Impact of Bicarbonate-β-Lactam Exposures on Methicillin-Resistant Staphylococcus aureus (MRSA) Gene Expression in Bicarbonate-β-Lactam-Responsive vs. Non-Responsive Strains

Methicillin-resistant Staphylococcus aureus (MRSA) infections represent a difficult clinical treatment issue. Recently, a novel phenotype was discovered amongst selected MRSA which exhibited enhanced β-lactam susceptibility in vitro in the presence of NaHCO(3) (termed ‘NaHCO(3)-responsiveness’). This increased β-lactam susceptibility phenotype has been verified in both ex vivo and in vivo models. Mechanistic studies to-date have implicated NaHCO(3)-mediated repression of genes involved in the production, as well as maturation, of the alternative penicillin-binding protein (PBP) 2a, a necessary component of MRSA β-lactam resistance.
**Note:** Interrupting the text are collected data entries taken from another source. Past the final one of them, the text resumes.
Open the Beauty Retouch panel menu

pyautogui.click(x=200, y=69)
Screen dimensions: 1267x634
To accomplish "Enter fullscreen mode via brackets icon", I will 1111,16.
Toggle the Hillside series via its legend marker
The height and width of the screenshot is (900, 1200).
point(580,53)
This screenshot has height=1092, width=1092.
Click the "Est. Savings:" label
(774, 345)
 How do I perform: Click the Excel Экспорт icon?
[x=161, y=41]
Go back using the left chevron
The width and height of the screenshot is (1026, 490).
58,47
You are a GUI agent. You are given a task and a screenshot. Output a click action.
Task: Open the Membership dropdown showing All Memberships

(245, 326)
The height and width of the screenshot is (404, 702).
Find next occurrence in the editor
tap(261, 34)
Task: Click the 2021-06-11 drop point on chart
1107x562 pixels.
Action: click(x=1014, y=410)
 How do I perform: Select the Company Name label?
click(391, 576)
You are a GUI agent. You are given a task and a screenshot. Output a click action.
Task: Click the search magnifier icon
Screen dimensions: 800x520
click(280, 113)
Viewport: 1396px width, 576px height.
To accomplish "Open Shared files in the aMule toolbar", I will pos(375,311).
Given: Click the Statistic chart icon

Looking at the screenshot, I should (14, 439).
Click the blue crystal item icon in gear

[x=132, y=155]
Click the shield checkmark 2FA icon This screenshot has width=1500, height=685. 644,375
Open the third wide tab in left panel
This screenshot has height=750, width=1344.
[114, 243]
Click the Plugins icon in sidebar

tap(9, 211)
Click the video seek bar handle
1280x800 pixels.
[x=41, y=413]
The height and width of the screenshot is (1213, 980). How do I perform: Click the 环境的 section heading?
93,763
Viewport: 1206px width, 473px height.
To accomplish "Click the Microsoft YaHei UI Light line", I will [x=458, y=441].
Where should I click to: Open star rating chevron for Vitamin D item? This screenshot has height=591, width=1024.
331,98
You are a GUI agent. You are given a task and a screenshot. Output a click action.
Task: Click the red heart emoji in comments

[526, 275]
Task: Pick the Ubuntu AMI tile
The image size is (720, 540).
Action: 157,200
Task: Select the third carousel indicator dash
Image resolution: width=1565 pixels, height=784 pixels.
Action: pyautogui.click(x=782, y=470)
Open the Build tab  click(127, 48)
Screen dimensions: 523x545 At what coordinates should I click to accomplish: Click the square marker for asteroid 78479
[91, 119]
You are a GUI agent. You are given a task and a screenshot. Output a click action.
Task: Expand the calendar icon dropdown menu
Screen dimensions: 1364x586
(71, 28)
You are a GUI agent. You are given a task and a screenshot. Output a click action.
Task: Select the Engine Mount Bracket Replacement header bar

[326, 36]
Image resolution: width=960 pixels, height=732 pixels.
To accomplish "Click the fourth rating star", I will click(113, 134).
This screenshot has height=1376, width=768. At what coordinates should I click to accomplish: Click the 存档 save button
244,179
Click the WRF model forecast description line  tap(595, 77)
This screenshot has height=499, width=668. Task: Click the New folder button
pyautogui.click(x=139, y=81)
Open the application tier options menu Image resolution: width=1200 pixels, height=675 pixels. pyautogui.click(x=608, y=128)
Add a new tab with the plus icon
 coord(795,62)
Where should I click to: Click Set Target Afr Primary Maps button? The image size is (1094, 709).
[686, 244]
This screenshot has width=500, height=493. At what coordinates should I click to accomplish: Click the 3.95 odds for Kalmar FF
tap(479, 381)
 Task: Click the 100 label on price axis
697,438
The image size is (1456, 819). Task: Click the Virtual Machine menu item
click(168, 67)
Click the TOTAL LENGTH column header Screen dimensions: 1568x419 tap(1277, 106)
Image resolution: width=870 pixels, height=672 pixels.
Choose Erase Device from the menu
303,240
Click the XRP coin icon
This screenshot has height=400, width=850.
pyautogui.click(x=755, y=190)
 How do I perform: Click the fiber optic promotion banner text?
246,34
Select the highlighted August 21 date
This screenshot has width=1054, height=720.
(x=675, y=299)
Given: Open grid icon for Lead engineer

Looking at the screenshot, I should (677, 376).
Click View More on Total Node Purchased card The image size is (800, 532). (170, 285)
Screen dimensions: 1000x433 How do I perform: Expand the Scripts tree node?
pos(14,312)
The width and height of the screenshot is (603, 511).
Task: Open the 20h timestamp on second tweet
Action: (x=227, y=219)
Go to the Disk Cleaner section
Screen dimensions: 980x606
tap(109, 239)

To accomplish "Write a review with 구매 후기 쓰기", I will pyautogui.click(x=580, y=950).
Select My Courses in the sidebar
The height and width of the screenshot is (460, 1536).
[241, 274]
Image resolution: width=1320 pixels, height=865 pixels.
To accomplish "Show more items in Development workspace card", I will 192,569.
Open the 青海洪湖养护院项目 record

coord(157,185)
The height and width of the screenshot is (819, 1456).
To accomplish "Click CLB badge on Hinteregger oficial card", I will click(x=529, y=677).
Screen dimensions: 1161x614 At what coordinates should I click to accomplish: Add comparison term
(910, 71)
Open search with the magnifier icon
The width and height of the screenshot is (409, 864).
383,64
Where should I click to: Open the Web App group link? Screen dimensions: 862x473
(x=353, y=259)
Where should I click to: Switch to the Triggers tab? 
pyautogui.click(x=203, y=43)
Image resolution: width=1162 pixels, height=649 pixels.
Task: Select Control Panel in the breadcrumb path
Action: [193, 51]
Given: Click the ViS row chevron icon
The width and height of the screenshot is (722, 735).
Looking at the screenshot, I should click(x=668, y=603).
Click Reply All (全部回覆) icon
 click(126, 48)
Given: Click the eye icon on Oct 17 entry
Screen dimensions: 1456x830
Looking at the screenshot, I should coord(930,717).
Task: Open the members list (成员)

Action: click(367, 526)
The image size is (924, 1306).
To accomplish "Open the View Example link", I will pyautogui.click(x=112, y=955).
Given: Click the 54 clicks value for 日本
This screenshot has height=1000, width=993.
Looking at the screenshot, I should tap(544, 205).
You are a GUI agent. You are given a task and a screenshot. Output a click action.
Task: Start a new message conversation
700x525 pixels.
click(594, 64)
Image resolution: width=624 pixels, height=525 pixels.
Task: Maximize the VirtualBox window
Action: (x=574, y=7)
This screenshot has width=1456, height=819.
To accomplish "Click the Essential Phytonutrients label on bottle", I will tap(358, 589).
Herein, we utilized RNA-sequencing (RNA-seq) to identify genes that were differentially expressed in NaHCO(3)-responsive (MRSA 11/11) vs. non-responsive (COL) strains, in the presence vs. absence of NaHCO(3)-β-lactam co-exposures. These investigations revealed that NaHCO(3) selectively repressed the expression of a cadre of genes in strain 11/11 known to be a part of the sigB-sarA-agr regulon, as well as a number of genes involved in the anchoring of cell wall proteins in MRSA. Moreover, several genes related to autolysis, cell division, and cell wall biosynthesis/remodeling, were also selectively impacted by NaHCO(3)-OXA exposure in the NaHCO(3)-responsive strain MRSA 11/11. These outcomes provide an important framework for further studies to mechanistically verify the functional relevance of these genetic perturbations to the NaHCO(3)-responsiveness phenotype in MRSA.